Le Conseil d’État vise les directives européennes de 2002 et 2009 relative à la concurrence dans le secteur, puis la loi du 30 septembre 1986 propre à la régulation de celui-ci.

Il rappelle la façon dont le CSA agrée depuis la loi de 2013 par une décision motivée une modification des modalités de financement, en considération notamment d'une étude d'impact de cette modification et d'éventuels engagements pris par celui qui y procède. En l'espèce le groupe TFI avait pris des engagements actés par le CSA pour l'équilibre des recettes publicitaires.

Le Conseil d’État rappelle qu'en annexe de la première décision du CSA - du 10 juin 2003 - autorisant la chaîne LCI à utiliser le réseau hertzien pour diffuser ses programmes, il était posé que la programmation est consacrée à l'information et que le financement fait appel à une rémunération par les usagers. Le groupe TFI a demandé la suppression de cette modalité mais a proposé des engagements tenant aux programmes :  "part respective des journaux d’information et des magazines dans la grille de programmes de LCI, à la présence d’émissions culturelles et d’émissions consacrées à l’actualité internationale et à la part des femmes intervenant dans les programmes". Dans sa décision du 17 décembre 2015, le CSA a subordonné l'agrément de la modification des conditions financières à ces engagements.

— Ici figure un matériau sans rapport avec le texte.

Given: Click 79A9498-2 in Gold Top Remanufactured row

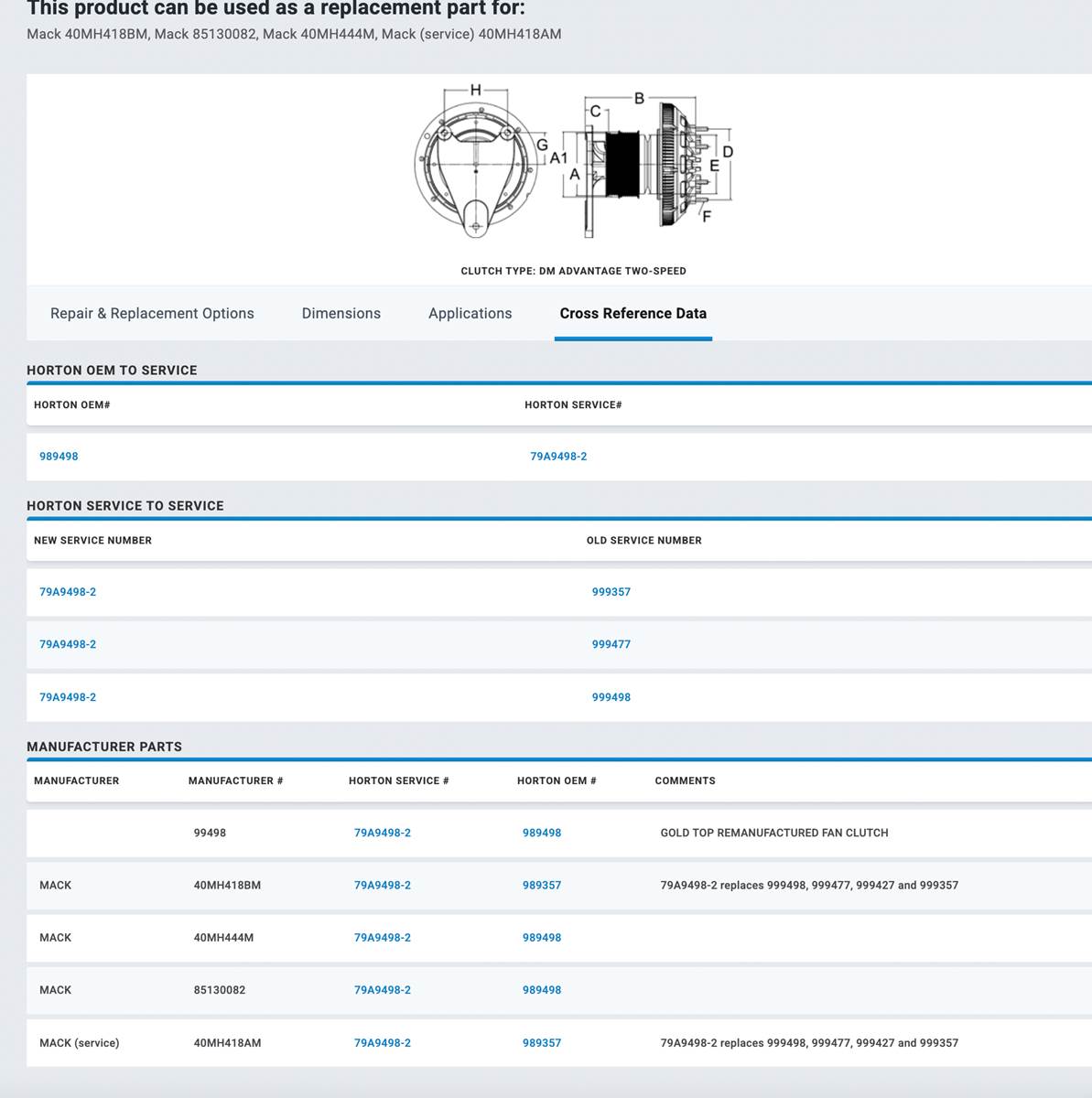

Le 17 février 2016, le CSA et LCI ont conclu un avenant à leur convention portant sur les programmes.

BFM TV et NextRadio TV demandent l'annulation de la décision du 17 décembre 2015 et de celle du 19 février 2016 qui reprend les nouveaux termes de la convention. Notamment parce qu'il y aurait violation du Droit européen de la concurrence puisqu'il y a eu par le Régulateur passage "en clair" d'une chaîne par une procédure précipitée et opaque sans qu'il y ait ouverte aux autres (appel d'offres) ce qui est contraire aux principes du Droit de la concurrence, hiérarchiquement supérieur au droit français.

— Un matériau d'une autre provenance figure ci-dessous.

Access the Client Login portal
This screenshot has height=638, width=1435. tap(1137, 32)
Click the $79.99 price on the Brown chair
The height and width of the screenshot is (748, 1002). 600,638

Sur le fond, le Conseil reprend donc le Droit de l'Union européenne et insiste sur l'interprétation que requiert un "objectif d'intérêt général". Il pose en effet (considérant 7) que "il résulte des dispositions de ....directive « Autorisations » que si les autorisations d’utilisation de ressources radioélectriques doivent en principe être délivrées après une procédure ouverte, les États membres peuvent exceptionnellement ne pas recourir à une telle procédure lorsque cela s’avère nécessaire à la réalisation d’un objectif d’intérêt général défini dans le respect du droit de l’Union ; qu’il ressort des travaux préparatoires de la loi du 15 novembre 2013 qu’en permettant au CSA d’agréer la modification, en ce qui concerne le recours ou non à une rémunération de la part des usagers, de l’autorisation afférente à un service de communication audiovisuelle, le législateur a tenu compte de l’échec du modèle économique de distribution payante défini par l’autorité de régulation lors du lancement de la télévision numérique terrestre et de l’intérêt qui peut s’attacher, au regard de l’impératif fondamental de pluralisme et de l’intérêt du public, à la poursuite de la diffusion d’un service ayant opté pour ce modèle ; qu’il appartient au CSA, saisi d’une demande d’agrément présentée sur le fondement du quatrième alinéa de l’article 42-3 de la loi du 30 septembre 1986, d’apprécier, en tenant compte du risque de disparition du service exploité par le demandeur, des risques qu’une modification de ses conditions de financement ferait peser sur la poursuite de l’exploitation d’autres services et des contributions respectives de ces services au pluralisme du secteur et à la qualité des programmes, si, en raison notamment de l’absence de fréquence disponible, l’impératif de pluralisme et l’intérêt du public justifient de ne pas recourir à une procédure ouverte ; que, si tel est le cas, le CSA doit délivrer l’agrément sollicité, sans qu’il en résulte en tout état de cause une méconnaissance des dispositions de la directive dès lors que la modification de l’autorisation en ce qui concerne les conditions de financement du service doit alors être regardée comme nécessaire à la réalisation d’un objectif d’intérêt général ;

Après avoir ainsi interprété d'une façon générale le Droit communautaire par rapport au Droit français, le Conseil d’État reprend le cas qui lui est soumis. Il considère que : "pour délivrer l’agrément litigieux, le CSA a, dans sa décision du 17 décembre 2015, constaté l’absence à cette date de fréquence disponible permettant d’organiser un appel aux candidatures auquel la société La Chaîne info aurait pu se porter candidate pour l’exploitation d’un service gratuit ; qu’il a estimé que le maintien d’une diffusion payante comportait un risque sérieux de disparition du service LCI ; que, s’interrogeant ensuite sur les effets d’une diffusion gratuite de ce service sur les services d’information gratuits existants, il a retenu que la viabilité économique du service BFM TV ne serait pas remise en cause, même à long terme, et que si celle du service iTélé risquait d’être compromise, elle était susceptible d’être préservée si ce service prenait, dans le cadre d’une concurrence accrue, les mesures nécessaires pour se rendre plus attractif aux yeux du public ; que, tenant compte notamment des engagements pris par LCI en vue de faire évoluer la grille de programmes et de proposer un format de chaîne d’information différent de celui des chaînes gratuites existantes, le CSA a estimé que la diffusion gratuite du service LCI permettrait de renforcer le pluralisme et la qualité des programmes".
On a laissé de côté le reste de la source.